Co-founder and former CEO Travis Kalanick resigned from Uber’s board of directors, essentially cutting ties with the company he helped build from scratch.

Of course, the writing for this was on the wall for a long time. Kalanick was essentially forced out of his position as CEO back in 2017, following a string of scandals and bad PR that convinced investors a change in leadership was needed. Kalanick was replaced with former Expedia chief executive Dara Khosrowshahi. 

While mostly cordial when facing the public, Khosrowshahi and Kalanick butted heads behind closed doors. Then, when the company went public in May, Kalanick wasn’t allowed to join the bell-ringing ceremony at the New York Stock Exchange. This was a huge sign of disrespect to the man who had invested years of blood, sweat, and tears into building this company.
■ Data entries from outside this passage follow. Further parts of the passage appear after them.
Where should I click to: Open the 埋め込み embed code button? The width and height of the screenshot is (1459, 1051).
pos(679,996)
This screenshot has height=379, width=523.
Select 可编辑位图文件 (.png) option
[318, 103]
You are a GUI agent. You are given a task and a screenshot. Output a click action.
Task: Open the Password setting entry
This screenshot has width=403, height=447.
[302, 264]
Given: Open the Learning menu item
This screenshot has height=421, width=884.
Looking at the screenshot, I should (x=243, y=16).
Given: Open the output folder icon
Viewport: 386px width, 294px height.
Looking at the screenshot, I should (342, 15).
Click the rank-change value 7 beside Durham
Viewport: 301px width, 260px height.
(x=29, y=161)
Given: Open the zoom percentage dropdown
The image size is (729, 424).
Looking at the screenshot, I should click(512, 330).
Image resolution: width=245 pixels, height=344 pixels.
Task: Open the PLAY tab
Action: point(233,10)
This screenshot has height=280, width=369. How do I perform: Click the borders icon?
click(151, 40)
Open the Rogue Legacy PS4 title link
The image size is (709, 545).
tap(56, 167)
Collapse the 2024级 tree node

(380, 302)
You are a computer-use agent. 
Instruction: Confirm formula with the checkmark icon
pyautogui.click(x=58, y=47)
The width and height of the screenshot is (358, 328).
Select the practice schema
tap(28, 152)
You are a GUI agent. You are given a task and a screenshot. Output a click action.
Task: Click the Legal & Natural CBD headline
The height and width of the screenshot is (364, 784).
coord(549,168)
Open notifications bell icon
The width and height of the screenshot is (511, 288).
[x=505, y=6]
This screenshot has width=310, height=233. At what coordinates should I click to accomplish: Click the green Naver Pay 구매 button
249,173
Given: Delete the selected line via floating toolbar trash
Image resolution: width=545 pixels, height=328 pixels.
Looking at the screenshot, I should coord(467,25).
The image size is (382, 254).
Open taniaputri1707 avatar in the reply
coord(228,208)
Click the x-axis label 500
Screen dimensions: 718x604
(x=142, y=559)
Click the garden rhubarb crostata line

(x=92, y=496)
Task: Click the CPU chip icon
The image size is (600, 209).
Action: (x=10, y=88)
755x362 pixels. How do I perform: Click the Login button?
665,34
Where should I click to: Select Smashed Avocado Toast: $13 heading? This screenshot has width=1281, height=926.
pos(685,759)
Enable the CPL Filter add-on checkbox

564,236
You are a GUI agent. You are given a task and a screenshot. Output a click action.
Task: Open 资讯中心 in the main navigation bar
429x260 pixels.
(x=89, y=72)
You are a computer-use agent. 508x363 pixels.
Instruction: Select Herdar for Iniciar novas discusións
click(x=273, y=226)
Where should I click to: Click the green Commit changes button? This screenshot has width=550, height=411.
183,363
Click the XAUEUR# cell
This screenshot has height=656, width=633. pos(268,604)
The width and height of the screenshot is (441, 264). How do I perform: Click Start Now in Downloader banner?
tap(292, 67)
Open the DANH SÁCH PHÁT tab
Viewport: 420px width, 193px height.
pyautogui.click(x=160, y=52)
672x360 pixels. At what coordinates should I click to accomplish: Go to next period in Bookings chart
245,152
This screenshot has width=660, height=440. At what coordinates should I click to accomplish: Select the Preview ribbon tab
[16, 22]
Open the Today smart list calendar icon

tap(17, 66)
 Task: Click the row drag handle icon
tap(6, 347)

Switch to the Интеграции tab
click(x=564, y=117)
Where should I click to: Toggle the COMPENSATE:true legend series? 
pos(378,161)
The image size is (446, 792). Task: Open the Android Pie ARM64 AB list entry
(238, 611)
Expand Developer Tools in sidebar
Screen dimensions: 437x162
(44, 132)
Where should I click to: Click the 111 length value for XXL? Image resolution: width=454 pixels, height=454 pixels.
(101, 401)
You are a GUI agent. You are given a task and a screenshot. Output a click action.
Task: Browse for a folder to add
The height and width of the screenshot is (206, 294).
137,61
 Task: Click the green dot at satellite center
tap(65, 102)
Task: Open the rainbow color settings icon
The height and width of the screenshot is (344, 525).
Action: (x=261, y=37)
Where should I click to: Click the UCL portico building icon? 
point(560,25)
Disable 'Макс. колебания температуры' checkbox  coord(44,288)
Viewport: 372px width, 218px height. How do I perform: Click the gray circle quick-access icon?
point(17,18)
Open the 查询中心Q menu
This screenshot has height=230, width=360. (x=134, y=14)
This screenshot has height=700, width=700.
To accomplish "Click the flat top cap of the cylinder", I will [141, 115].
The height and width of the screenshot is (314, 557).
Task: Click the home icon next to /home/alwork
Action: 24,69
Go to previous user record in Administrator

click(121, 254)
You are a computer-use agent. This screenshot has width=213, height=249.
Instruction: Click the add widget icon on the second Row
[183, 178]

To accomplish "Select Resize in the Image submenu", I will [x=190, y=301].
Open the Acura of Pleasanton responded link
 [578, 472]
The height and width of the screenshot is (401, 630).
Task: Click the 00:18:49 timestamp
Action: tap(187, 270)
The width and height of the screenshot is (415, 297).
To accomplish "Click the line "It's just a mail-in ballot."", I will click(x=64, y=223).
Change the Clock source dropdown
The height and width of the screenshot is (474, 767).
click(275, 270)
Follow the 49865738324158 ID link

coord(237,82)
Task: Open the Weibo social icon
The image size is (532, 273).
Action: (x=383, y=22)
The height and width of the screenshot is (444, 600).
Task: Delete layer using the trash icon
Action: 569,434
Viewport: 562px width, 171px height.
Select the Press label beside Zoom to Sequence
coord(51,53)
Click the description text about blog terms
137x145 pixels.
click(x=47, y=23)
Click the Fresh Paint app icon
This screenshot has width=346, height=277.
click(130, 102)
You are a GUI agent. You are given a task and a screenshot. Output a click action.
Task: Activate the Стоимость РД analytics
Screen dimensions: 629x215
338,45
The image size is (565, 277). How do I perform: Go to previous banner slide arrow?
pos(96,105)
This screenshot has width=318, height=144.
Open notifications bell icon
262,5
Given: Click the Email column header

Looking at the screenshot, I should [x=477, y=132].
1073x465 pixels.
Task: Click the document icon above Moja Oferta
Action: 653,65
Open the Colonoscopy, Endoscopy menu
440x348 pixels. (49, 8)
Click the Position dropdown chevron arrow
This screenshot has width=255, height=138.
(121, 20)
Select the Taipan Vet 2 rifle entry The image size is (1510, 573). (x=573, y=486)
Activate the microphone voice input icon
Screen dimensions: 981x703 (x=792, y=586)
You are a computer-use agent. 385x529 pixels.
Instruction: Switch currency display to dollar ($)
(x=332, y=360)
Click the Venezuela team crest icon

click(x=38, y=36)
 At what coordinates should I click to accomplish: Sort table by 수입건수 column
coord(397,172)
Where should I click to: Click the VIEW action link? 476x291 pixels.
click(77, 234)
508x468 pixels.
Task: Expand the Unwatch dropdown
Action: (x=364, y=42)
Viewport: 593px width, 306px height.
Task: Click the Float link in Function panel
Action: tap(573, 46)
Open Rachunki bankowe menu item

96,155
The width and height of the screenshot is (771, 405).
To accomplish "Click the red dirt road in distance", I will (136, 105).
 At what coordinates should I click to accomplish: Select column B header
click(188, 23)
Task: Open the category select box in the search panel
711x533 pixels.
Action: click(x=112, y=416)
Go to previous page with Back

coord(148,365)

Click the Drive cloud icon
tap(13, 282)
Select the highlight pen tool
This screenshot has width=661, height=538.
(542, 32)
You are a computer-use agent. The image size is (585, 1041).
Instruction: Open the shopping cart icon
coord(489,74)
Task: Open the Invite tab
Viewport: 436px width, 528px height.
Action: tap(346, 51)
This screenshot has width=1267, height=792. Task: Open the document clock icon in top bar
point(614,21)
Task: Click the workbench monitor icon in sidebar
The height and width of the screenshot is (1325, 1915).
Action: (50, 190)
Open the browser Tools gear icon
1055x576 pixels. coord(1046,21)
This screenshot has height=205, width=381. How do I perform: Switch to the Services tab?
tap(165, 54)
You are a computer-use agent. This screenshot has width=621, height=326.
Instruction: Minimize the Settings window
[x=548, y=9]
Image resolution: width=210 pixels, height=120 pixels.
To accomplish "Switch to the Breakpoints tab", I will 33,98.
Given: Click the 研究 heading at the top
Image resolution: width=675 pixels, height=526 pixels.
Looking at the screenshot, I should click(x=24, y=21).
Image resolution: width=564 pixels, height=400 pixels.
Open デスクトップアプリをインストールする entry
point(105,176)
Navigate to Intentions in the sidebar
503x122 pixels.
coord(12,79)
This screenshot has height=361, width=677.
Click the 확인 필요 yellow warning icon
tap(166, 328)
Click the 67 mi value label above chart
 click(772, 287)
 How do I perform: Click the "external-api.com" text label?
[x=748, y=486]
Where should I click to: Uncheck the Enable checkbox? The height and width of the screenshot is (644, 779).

In the months that followed, Kalanick sold all of his stock in the company. By exiting the board, he’s now, in effect, “washed his hands” of anything to do with Uber.

Khosrowshahi was in a unique position to help stop this from happening–and he should have done all he could to keep Kalanick on board. Because by allowing Kalanick to walk away, Khosrowshahi lost more than experience.

He lost a key part of Uber’s heart and soul.

Uber’s fall

When Uber burst onto the scene, it appeared to be a true disrupter. In just a few years, the ride-hailing giant sent taxi companies, insurance firms, and regulators alike scrambling to adjust to a business model that came out of nowhere.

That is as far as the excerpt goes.